1. Step 1:- Check MOA of Both company whether it allows to merge or not and object of another company is allowed to the another company or not

2. Step 2:- Hold Board meeting and pass BR to approve the merger & prepare proposed scheme of merger & approve it.

3. Step 3:– Send proposed scheme of merger to ROC & Official liquidator in Form CAA-9 & they shall send objections if any within 30 days of receipt of scheme

4. Step 4:– File declaration of solvency to ROC in CAA-10 by both companies.

5. Step 5:– Consider objections received from ROC/OL if any, and send a notice to all the shareholders of the company at least 21 days before the meeting and get approval of at least 90% shareholders in value.

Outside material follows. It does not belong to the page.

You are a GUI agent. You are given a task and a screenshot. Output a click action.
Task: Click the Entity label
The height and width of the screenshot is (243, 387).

6. Step 6:- Send notice to all creditors of the company at least 21 days before the meeting and get approval of at least 90 %creditors in value.

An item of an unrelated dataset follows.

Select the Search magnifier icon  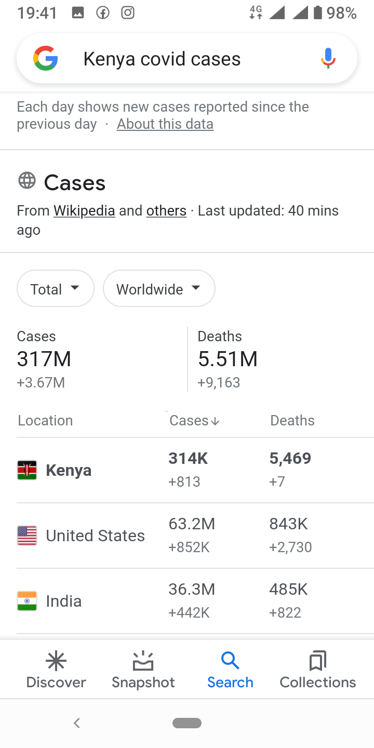[230, 661]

7. Step 7:– Transferee Company shall within 7 days of conclusion of meeting of creditor or member file copy of scheme and result of meeting in Form CAA-11 to Central Government & Official Liquidator.

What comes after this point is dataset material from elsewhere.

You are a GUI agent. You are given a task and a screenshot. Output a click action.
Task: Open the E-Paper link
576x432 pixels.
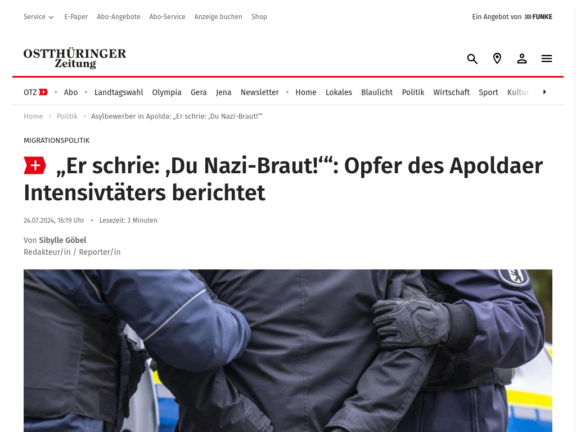[x=76, y=17]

8. Step 8:– File form CAA-11 & GNL-1 to ROC.

9. Step 9:– Central Government will ask to ROC that if there is any objection or not which ROC has to reply in 30 days.

10. Step 10:– If ROC gives any objections and Central Government is at the opinion that there is objection in the scheme then CG shall communicate to NCLT in CAA-13 within 60 days of receipt of objection from ROC.

> If NCLT is at the opinion that scheme shall not go with section 233 and have to follow procedure given in section-230.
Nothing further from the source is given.